• WHAT THE TASK ASKS
Extend the account of the Tulana Media Unit's beginnings shown below, picking up after its last sentence rather than from the data that follows it.

• DOCUMENT SEGMENT
⟨
TULANA MEDIA UNIT (TMU)

BEGINNINGS

Almost from the beginning of the Tulana Research Centre, the media apostolate had been one of its major areas of work. It has been one of Fr. Aloy’s personal concerns even before founding Tulana because no apostolate is possible without engaging in the use of modern means of communication.

In the 1960s, Fr. Aloy started a Film Appreciation Group at the Colombo Jesuit House (Nirmala) for the young CLC members with the encouragement of Fr Chiriatti s.j. and with the collaboration of the film-reviewer, Lawrence Ratnasabhapathi;  it was the first ever such group in Sri Lanka. This was before the Lionel Wendt Film Society was established. Later, even when LWFS screened films, often the printed “reviews” of films distributed to the members before screening them were authored by Fr. Aloy under the pseudonym J.S. Sireipyola (his name spelt backwards), a name mistaken to be Spanish by some reviewers!
⟩
• COLLECTED MATERIAL
⟨
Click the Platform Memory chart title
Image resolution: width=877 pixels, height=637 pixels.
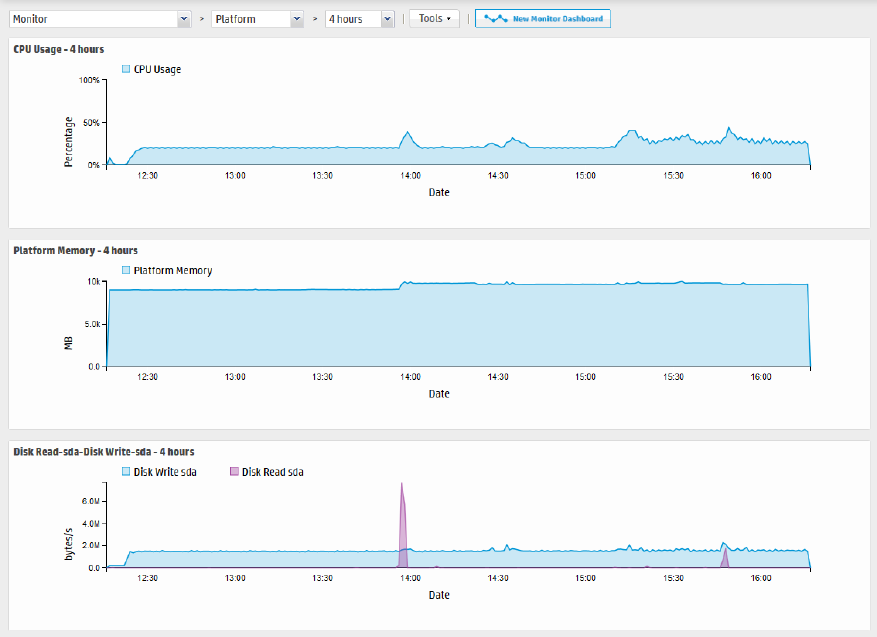point(76,251)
⟩
• ANSWER
At Tulana, too,  Fr. Aloy started a film appreciation unit in the early eighties and many film artistes (such as Lucien Bulathsinhala and even the young Asoka Handagama long before he became the now famous cinema director, Kuruwita Bandara, the then editor of the Silumina newspaper and brother of film-critic and director Sunil Ariyaratna ……. to name a few) had been following these sessions. Fr. Aloy had about 40 cinema classics on VHS tapes which he bought during his annual visits to Europe. He conceived this as part of Tulana’s educational programme. For  Tulana is essentially a centre of education—education  imparted  at different levels, even for pre-primary hearing impaired children while simultaneously  engaging itself  in Tertiary Education in collaboration with many universities in the world. From the beginning Tulana had a policy of encouraging  also dramas as part of its educational seminars. Besides, Fr. Aloy has made over a 1,000 diapositives on various aspects of Asian religions and cultures, which were used  lavishly before the VHS tapes came into vogue. Obviously print media were the most used means of communication at the Centre.  So every form of media was abundantly utilized in the Tulana educational apostolate.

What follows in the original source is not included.